By accessing and modifying one module’s dynamic link library (DLL), the downloader can communicate with the agent’s own third-party servers. After a dormant period of 2 weeks, the DLL begins to retrieve and act on commands, such as receiving and accessing files.
It uses legitimate file signatures, and names itself according to the victim’s IT environment. It also uses an IP address originating from the same country as the victim. This uber-stealthy malware was named SUNBURST.
SUNBURST was found to have critically infected the US Government. It’s unclear precisely what data was collected, but email correspondences; Covid-19 vaccination plans; and next-generation weapon technologies are all thought to have been funnelled to the Russian government.
Data Spillage in Disposal
Following the software supply chain to the very end, disposal is seeing a data crisis. In 2019, Josh Franz conducted an experiment. He spent $600 on tech from second-hand resellers, collecting an impressive 85 devices, including phones and laptops. He then wrote and ran PowerShell and Python scripts to rip the data from these devices, and deposit it nicely onto a USB drive.
Only 2 of these devices had been wiped. Across the 83 unwiped devices, Josh found hundreds of cases of personally identifiable information. This included 600 email addresses, 50 dates of birth, 20 credit card numbers, and even 2 passport numbers. Data leakage from improperly disposed tech is so common that Franz found Social Security numbers for $1 each on the dark web.
Massive cybersecurity holes exist at every stage of the software supply chain: supply chain attacks rose 650% in 2021. And it’s your responsibility to both your business and your customers to keep that data secure. Here’s how.
Protecting Yourself and your Customers
Two major forms of app protection can be found in Web Application Firewalls (WAFs) and Runtime Application Security Protection (RASP).
A WAF is a shield that sits between an app and the internet. It monitors an app’s connection with the external world, and blocks any user activity perceived as threatening.
Specific behaviours chosen to be blocked – such as SQL injection – can be quickly and easily changed through policy modification.

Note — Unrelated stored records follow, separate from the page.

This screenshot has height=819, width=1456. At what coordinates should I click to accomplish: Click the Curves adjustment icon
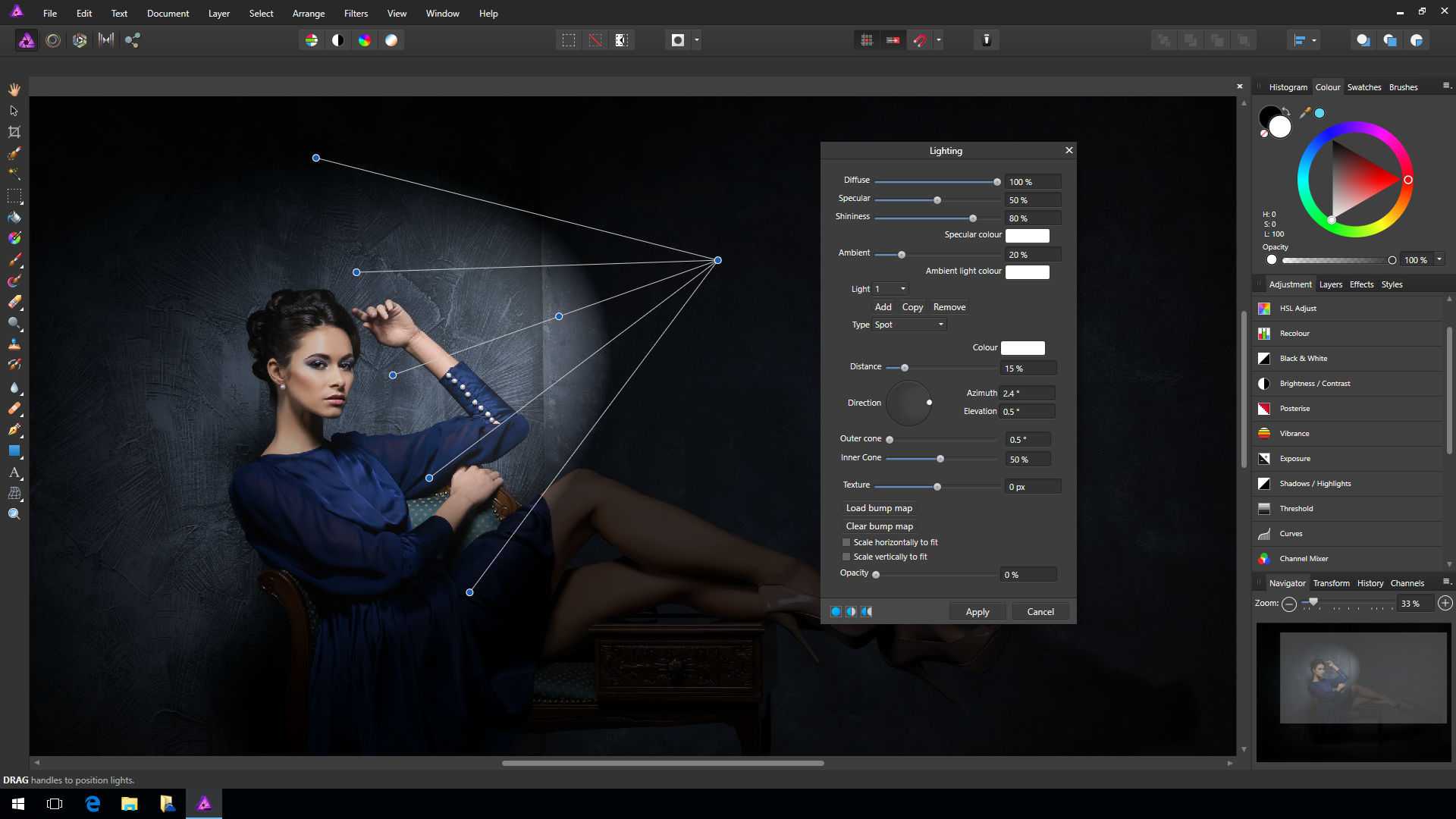coord(1264,532)
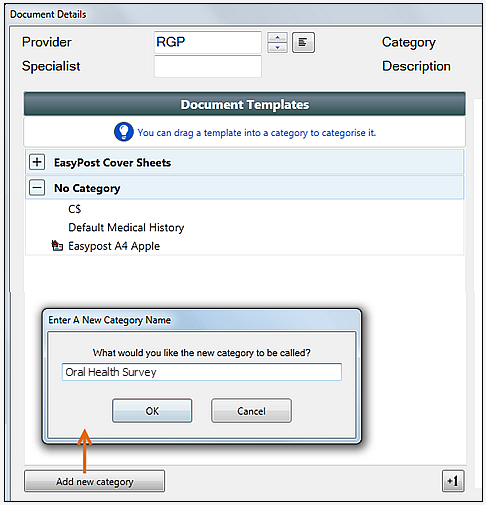Select the No Category row

[244, 188]
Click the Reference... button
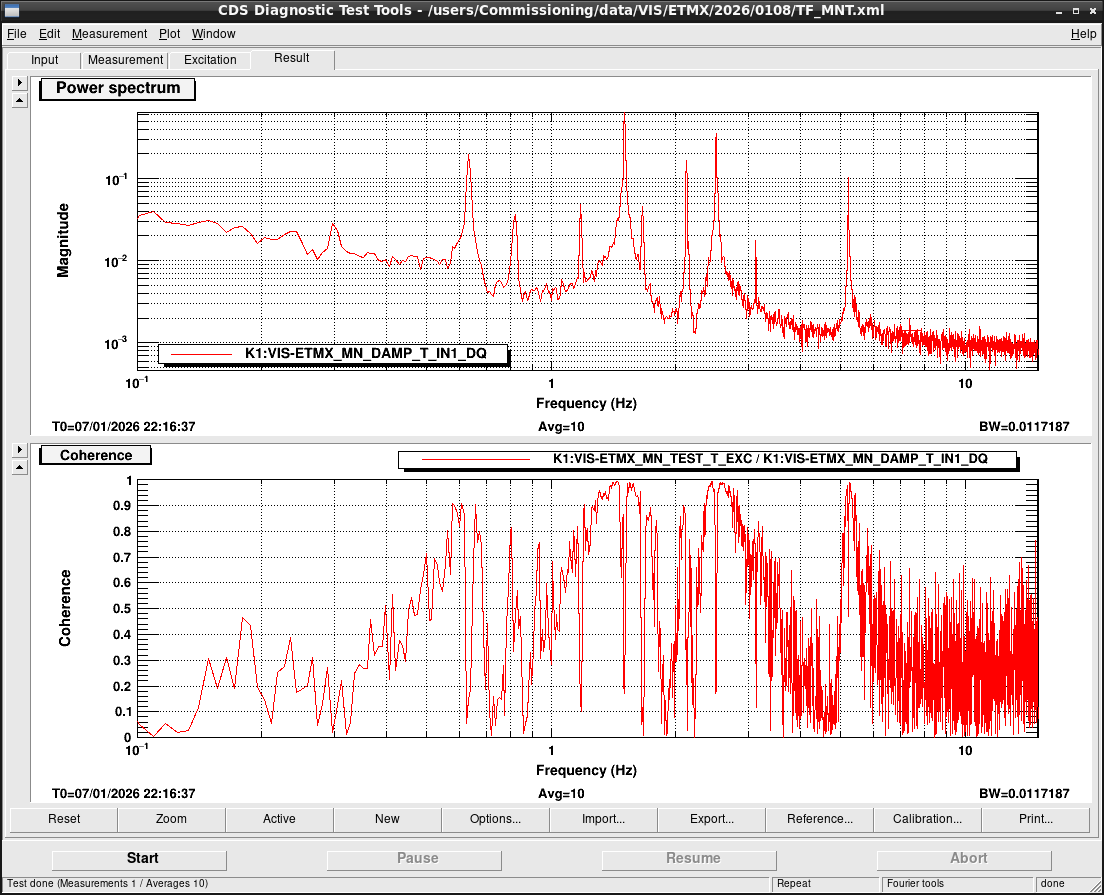The height and width of the screenshot is (895, 1104). [x=819, y=819]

This format is known as a negative security model, focused on blocking patterns of malicious activity. It’s good to implement both negative and positive WAFs – some focused on blocking, others focused on allowing exclusive behaviours.
Whereas a WAF monitors the behaviours of those connected to an app, RASP monitors an app’s behaviour itself. When RASP detects an app running a security event – such as attempting to run a script, or access a file, it will terminate that action. One real advantage to RASP is its real-time analytical capabilities. Whilst the WAF defends an application’s perimeter, RASP can defend the internal workings of a system- even after a breach has occurred.

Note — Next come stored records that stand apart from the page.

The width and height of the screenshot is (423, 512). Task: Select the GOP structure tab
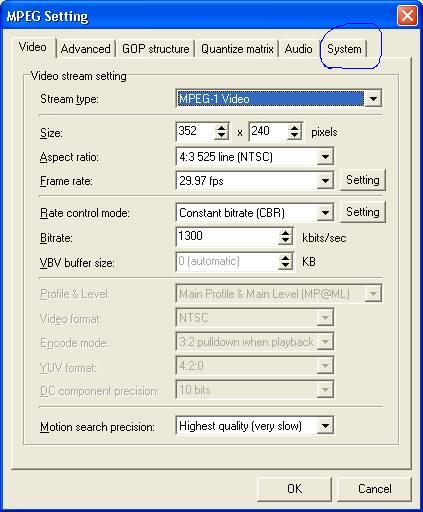point(155,49)
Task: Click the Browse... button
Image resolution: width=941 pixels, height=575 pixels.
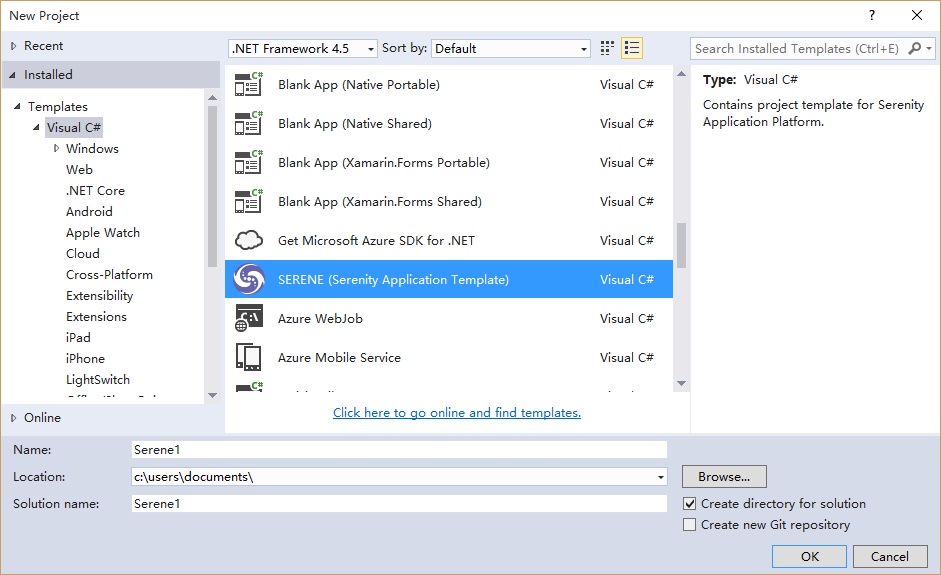Action: click(724, 477)
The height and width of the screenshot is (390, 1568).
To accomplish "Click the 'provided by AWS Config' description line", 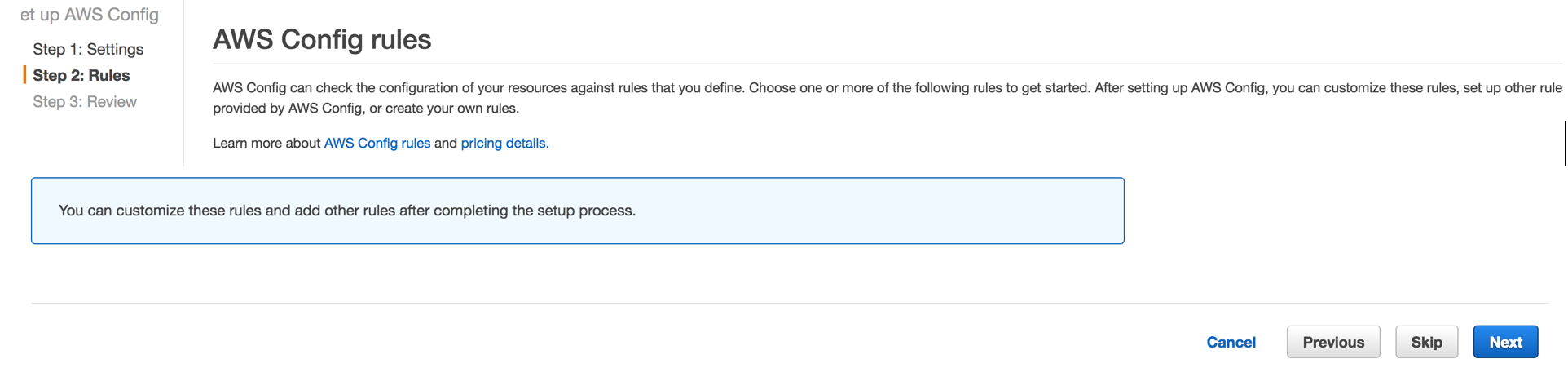I will point(365,108).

WAAP – easily mistaken for Cardi B’s hit single – stands for Web Application and API Protection. Arguably less of a bop, but far better at cohesive application protection seven days a week.
WAAP is an evolved form of WAF, incorporating app and API protection in its suite of tools. Whereas WAF is largely hardware-driven, WAAP is cloud-based. It’s also focused on automation and proactive – rather than reactive – protection.
For example, WAAPs protect against not only simple code injection, but automatically defend against and track broken authentications and outdated APIs. Care should be taken to consolidate a WAAP suite into your own business’ chain of analysis and response.
It’s Up to You
Today’s businesses are increasingly complex. As companies continue to incorporate widespread remote access – sometimes with only a simple VPN in place – attack surfaces become even larger. On the other side of the supply chain, developers are under increasing pressure to reduce their apps’ time-to-market. Agile development aids in this rapid turnaround – at the expense of solid security.
The reality is that large, upstream gaps in security will continue to be discovered and taken advantage of by malicious agents; businesses like yours must adapt to this evolving threat.